Silvio Berlusconi e Sergio De Gregorio

Il gip Marina Cimma ha respinto la richiesta di giudizio immediato nei confronti di Silvio Berlusconi, Sergio De Gregorio e Valter Lavitola in relazione ai 3 milioni di euro che sarebbero stati versati in parte in nero allo stesso De Gregorio per passare dall’Idv al centrodestra e far cadere il governo Prodi. L’inchiesta, dunque, proseguirà con il rito ordinario.

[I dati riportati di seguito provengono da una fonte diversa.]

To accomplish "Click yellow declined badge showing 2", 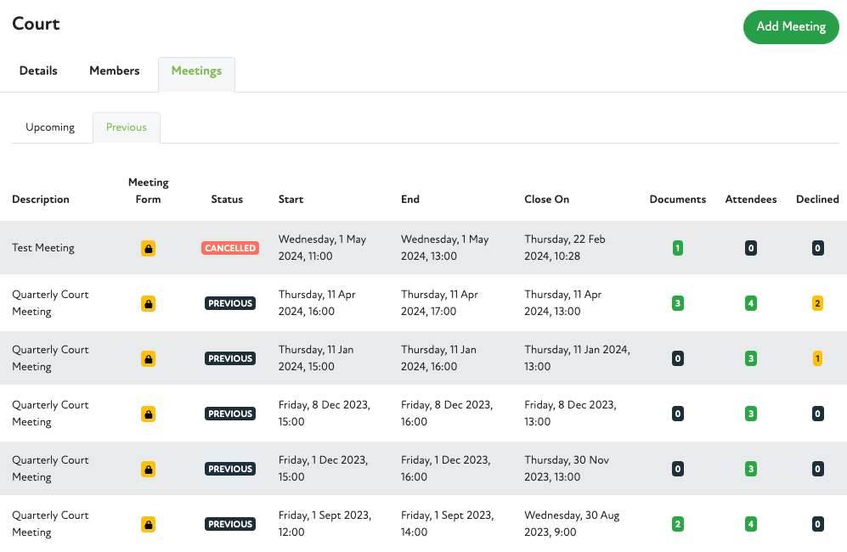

“La prova dell’accordo corruttivo tra gli imputati è tutt’altro che evidente, attesa la genericità delle dichiarazioni rese da Sergio De Gregorio”, ha scritto il gip di Napoli nelle motivazioni del provvedimento. I 2 milioni di euro versati in nero dal Cavaliere a De Gregorio “non può escludersi che laddove gli accertamenti bancari riscontrino l’ipotesi accusatoria non costituiscano una forma di finanziamento illecito al partito Italiani nel Mondo”.

I pm della Procura di Napoli, titolari del fascicolo, dovranno formulare l’avviso di conclusione delle indagini preliminari e si seguirà l’ordinario iter con il passaggio davanti al giudice dell’udienza preliminare. Tra le argomentazioni esaminate dal gip Cimma c’è anche la questione relativa al no dei pm al legittimo impedimento sollevato da Berlusconi, tramite i suoi legali, per rimandare l’interrogatorio a una data diversa da quelle proposte dalla Procura, dichiarandosi disponibile comunque ad essere sentito dai magistrati.

Secondo l’impostazione accusatoria, Berlusconi tramite Lavitola avrebbe consegnato tre milioni di euro (due dei quali in nero) a De Gregorio affinché passasse da Idv al centrodestra. Berlusconi è assistito dagli avvocati Nicolò Ghedini e Michele Cerabona, De Gregorio dall’avvocato Carlo Fabbozzo, Lavitola dall’avvocato Gartano Balice.

“Le indagini svolte per quanto complete non consentono di ritenere allo stato superflua la celebrazione dell’udienza preliminare, le prove acquisite non depongono univocamente nel senso della sussistenza del reato di corruzione”, ha aggiunto il Gip. “Non è così evidente che la scelta di De Gregorio di votare contro la maggioranza di governo sia destinata ad assicurare a Berlusconi il massimo beneficio e soprattutto che la stessa sia ricollegabile al compenso dal medesimo ricevuto”.

C’è anche il mancato interrogatorio davanti ai pm di Berlusconi tra i motivi per cui il gip di Napoli ha negato il processo con rito immediato: “Solo quando all’imputato siano state contestate le prove di accusa e di esporre la propria linea difensiva è possibile formulare quel giudizio di evidenza della prova alla base del processo con rito immediato” scrive il giudice. L’interrogatorio di Berlusconi non c’era stato perchè l’ex premier e i suoi legali avevano rifiutato le date indicate dai pm a causa di impegni politici proponendone altre che però non erano state prese in considerazione.